Transfer of the Brassica tournefortii cytoplasm to B. napus for the production of cytoplasmic male sterile B. napus

Abstract

The donor‐recipient fusion method was used to combine the cytoplasm of Brassica lournefortii with the nucleus of B. napus for the production of cytoplasmic male sterile (CMS) plants.

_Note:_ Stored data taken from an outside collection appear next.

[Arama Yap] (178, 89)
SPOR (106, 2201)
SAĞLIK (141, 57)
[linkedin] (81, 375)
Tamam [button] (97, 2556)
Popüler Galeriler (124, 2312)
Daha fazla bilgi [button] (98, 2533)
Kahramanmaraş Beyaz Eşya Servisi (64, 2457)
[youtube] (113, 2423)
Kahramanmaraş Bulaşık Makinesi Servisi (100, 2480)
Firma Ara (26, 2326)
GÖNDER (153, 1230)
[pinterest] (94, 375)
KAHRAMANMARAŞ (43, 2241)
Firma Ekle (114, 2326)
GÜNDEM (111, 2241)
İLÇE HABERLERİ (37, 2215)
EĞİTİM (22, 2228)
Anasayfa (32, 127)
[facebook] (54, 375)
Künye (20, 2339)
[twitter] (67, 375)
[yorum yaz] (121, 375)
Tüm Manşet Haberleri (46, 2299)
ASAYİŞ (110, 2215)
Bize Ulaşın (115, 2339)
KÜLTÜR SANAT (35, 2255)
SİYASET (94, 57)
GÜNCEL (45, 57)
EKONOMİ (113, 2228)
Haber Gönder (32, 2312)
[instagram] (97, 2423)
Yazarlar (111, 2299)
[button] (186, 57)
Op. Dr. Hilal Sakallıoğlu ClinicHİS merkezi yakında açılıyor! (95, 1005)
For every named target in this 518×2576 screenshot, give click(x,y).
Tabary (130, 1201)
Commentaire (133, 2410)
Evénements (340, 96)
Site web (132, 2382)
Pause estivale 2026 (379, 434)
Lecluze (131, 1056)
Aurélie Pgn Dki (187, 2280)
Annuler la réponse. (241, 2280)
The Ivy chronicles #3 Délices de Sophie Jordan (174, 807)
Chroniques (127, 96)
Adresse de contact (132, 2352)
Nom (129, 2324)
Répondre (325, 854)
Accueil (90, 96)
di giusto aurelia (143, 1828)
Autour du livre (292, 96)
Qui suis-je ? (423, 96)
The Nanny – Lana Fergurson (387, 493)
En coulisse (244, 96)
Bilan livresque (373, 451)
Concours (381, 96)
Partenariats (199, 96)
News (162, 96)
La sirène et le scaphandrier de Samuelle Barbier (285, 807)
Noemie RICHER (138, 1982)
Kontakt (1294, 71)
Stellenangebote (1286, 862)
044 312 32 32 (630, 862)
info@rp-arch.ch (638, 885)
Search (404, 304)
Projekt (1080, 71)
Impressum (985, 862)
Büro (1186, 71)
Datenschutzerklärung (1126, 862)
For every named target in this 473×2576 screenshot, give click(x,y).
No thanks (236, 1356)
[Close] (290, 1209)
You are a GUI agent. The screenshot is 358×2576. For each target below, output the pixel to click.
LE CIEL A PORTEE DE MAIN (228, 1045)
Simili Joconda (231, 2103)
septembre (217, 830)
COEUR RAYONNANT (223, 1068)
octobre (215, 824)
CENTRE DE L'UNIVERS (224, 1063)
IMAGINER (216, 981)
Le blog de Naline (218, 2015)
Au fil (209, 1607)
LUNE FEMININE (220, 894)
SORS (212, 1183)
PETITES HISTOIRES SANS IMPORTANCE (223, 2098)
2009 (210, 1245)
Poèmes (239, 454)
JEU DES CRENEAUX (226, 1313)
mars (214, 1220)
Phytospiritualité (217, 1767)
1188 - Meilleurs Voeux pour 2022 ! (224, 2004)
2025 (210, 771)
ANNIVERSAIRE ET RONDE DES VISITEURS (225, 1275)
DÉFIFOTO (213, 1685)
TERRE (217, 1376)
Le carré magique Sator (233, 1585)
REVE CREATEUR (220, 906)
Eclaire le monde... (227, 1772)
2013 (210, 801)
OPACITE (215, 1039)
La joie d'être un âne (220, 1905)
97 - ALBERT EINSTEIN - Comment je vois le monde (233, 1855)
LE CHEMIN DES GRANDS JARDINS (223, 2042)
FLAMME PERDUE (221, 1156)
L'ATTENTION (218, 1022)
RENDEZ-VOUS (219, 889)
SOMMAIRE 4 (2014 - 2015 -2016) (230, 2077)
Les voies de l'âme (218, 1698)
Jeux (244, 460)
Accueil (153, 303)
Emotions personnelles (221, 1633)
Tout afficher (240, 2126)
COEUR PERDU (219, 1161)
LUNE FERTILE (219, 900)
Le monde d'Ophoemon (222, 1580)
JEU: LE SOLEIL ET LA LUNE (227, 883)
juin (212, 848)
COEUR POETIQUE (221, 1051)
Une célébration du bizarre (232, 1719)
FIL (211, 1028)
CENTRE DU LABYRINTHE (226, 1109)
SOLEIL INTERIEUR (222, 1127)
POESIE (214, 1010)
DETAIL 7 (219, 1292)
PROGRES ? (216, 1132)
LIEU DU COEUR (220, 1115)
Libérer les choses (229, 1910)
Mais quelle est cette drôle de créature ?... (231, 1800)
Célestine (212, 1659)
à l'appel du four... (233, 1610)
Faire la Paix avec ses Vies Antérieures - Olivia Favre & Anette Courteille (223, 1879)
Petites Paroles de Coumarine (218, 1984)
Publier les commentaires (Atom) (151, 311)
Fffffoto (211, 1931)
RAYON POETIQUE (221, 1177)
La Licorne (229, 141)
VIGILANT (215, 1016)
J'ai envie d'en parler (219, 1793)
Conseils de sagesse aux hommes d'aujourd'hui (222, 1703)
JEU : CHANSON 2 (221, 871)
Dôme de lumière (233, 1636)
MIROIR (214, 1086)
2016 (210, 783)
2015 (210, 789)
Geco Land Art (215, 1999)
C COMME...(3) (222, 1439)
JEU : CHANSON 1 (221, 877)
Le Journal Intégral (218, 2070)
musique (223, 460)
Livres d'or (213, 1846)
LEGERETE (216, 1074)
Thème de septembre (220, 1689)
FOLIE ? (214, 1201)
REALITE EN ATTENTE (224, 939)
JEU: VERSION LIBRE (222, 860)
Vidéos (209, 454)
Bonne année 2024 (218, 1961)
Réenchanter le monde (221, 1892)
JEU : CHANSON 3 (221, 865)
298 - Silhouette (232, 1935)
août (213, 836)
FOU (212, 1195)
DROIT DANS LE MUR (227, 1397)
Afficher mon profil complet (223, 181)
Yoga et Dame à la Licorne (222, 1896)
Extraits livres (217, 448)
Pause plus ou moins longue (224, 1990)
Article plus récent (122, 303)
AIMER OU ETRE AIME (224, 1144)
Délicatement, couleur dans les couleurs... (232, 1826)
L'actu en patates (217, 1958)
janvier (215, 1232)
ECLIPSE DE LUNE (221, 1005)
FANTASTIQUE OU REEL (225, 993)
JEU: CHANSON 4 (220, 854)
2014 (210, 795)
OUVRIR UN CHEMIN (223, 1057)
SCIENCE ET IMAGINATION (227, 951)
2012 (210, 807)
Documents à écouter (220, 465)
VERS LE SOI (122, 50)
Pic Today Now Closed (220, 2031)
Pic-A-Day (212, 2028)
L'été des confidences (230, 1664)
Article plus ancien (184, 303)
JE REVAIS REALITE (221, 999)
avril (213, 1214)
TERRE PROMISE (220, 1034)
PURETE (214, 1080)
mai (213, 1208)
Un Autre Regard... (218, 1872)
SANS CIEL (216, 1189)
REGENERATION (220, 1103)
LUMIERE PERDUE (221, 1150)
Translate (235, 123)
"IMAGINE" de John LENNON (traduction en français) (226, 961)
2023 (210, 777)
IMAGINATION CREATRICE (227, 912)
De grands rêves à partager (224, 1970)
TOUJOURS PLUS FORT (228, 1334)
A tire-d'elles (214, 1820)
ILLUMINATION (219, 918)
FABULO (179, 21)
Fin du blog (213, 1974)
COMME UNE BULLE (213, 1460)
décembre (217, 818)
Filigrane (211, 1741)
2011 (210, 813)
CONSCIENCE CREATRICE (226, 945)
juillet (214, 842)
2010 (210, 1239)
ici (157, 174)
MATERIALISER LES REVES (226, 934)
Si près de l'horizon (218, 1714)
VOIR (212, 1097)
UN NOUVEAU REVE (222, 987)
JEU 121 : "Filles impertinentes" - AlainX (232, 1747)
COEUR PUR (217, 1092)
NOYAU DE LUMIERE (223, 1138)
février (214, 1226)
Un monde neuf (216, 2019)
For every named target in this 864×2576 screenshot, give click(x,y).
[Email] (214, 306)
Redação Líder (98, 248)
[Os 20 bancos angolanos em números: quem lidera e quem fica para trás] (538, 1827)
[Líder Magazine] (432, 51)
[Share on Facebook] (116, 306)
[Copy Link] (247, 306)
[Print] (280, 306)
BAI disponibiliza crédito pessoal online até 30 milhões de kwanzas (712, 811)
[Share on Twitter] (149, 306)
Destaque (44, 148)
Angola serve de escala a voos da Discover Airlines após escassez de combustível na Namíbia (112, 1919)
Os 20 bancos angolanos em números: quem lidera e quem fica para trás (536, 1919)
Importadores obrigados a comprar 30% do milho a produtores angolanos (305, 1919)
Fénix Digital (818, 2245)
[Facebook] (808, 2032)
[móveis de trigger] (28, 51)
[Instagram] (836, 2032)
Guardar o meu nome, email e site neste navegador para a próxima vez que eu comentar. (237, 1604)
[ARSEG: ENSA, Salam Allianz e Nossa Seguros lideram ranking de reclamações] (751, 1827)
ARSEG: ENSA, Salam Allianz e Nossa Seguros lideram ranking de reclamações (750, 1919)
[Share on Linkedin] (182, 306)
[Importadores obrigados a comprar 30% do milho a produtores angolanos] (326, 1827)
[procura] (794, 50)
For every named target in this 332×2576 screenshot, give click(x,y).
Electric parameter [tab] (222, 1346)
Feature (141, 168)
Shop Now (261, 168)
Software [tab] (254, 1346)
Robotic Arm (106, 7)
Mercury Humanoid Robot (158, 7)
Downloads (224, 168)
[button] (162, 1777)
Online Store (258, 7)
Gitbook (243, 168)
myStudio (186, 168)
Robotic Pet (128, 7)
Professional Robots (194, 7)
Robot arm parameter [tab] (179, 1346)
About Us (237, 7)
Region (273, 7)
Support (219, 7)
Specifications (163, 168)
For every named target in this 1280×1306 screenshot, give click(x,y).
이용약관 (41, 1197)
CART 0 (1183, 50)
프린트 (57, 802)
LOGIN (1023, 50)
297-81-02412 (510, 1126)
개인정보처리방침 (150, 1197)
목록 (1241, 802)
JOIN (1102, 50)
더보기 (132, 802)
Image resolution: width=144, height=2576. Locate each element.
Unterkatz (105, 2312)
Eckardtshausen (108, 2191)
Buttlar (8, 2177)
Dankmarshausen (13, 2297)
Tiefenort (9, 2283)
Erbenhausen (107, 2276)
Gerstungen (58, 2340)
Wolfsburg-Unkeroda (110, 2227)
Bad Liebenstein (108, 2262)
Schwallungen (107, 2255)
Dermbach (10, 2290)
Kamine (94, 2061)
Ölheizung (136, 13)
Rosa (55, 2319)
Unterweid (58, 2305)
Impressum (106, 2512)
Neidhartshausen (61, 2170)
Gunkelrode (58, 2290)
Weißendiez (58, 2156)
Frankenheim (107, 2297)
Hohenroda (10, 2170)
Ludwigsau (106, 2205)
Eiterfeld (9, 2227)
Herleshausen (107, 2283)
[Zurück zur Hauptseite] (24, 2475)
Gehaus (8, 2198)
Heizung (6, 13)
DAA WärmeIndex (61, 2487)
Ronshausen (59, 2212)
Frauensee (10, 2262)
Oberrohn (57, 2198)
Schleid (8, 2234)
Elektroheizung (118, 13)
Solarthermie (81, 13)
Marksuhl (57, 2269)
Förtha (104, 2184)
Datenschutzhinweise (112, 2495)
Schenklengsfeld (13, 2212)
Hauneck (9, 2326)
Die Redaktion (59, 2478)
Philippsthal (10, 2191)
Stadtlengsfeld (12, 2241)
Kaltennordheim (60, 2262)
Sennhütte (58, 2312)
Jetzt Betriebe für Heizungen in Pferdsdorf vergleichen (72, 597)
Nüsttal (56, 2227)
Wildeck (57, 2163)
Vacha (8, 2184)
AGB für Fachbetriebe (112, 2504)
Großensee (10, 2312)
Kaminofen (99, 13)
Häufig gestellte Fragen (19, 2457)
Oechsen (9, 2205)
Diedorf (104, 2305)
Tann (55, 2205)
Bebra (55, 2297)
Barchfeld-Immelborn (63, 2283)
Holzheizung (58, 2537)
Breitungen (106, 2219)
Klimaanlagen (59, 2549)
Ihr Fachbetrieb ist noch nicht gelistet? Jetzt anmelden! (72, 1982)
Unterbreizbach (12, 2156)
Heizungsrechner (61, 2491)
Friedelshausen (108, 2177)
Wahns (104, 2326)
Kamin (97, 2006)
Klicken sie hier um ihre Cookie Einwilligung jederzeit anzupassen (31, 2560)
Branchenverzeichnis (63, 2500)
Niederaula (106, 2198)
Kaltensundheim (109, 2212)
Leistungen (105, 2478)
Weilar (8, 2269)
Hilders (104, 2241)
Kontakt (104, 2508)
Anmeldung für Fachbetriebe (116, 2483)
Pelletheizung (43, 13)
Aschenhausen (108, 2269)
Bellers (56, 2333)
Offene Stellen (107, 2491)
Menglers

X‐ray‐irradiated mesophyll protoplasts of B. tournefortii were fused with iodoacetamide (lOA)‐inactivated hypocotye protoplasts of B. napus. Selective conditions of IOA concentrations and X‐ray doses were determined, which resulted in recovery of fusion products and inhibition of further growth of unfused parental cells. In total, 54 plants were obtained from different fusion experiments, of which 25 were verified as cybrids or partial hybrids. Mitochondrial DNA (mtDNA) analyses using 5 mitochondrial gene probes revealed that 20 of the 25 fusion‐derived plants had mtDNA either identical, or with varying degrees of similarity, to B. lournefortii. These plants were classified into four groups on the basis of pollen viability and number. Seven plants were categorised as male sterile since they did not produce pollen or had non‐viable pollen. Of the male sterile plants, five had a mtDNA pattern identical to B. tournefortii and a nuclear DNA content corresponding to B. napus. The nuclear‐mito‐chondrial constitution of these plants thus indicates that the combination of B. tournefortii cytoplasm with the B. napus nucleus results in CMS. Furthermore, mtDNA analysis of the two additional male sterile plants which displayed a rearranged mtDNA, revealed that the only mtDNA similarity shared among all male sterile plants was specific for B. tournefortii atp6 pattern. This indicates that the atp6 region of B. tournefortii may be involved in the expression of CMS.